*** Dataset records ***

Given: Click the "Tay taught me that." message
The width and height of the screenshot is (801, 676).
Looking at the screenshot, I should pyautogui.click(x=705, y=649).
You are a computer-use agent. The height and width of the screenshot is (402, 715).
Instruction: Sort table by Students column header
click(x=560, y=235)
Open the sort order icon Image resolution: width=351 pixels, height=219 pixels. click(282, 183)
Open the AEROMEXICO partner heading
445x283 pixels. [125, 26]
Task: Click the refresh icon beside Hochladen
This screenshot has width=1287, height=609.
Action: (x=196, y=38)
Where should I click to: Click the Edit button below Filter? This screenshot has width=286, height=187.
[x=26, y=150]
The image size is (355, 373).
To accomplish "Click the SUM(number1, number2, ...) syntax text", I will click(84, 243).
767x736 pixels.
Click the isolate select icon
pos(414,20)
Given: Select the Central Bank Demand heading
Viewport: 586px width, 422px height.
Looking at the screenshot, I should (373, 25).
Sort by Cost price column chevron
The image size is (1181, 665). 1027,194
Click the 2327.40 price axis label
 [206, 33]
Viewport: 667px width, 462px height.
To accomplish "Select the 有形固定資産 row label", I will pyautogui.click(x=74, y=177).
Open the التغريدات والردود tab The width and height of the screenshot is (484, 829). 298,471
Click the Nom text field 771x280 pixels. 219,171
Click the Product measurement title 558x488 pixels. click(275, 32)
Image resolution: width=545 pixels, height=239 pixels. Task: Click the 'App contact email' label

***

#### [Exercise requirements]
Output the complete data exactly as written.

#### [Output]
Given: Click the "Tay taught me that." message
The width and height of the screenshot is (801, 676).
Looking at the screenshot, I should pyautogui.click(x=705, y=649).
You are a computer-use agent. The height and width of the screenshot is (402, 715).
Instruction: Sort table by Students column header
click(x=560, y=235)
Open the sort order icon Image resolution: width=351 pixels, height=219 pixels. click(282, 183)
Open the AEROMEXICO partner heading
445x283 pixels. [125, 26]
Task: Click the refresh icon beside Hochladen
This screenshot has width=1287, height=609.
Action: (x=196, y=38)
Where should I click to: Click the Edit button below Filter? This screenshot has width=286, height=187.
[x=26, y=150]
The image size is (355, 373).
To accomplish "Click the SUM(number1, number2, ...) syntax text", I will click(84, 243).
767x736 pixels.
Click the isolate select icon
pos(414,20)
Given: Select the Central Bank Demand heading
Viewport: 586px width, 422px height.
Looking at the screenshot, I should (373, 25).
Sort by Cost price column chevron
The image size is (1181, 665). 1027,194
Click the 2327.40 price axis label
 [206, 33]
Viewport: 667px width, 462px height.
To accomplish "Select the 有形固定資産 row label", I will pyautogui.click(x=74, y=177).
Open the التغريدات والردود tab The width and height of the screenshot is (484, 829). 298,471
Click the Nom text field 771x280 pixels. 219,171
Click the Product measurement title 558x488 pixels. click(275, 32)
Image resolution: width=545 pixels, height=239 pixels. Task: Click the 'App contact email' label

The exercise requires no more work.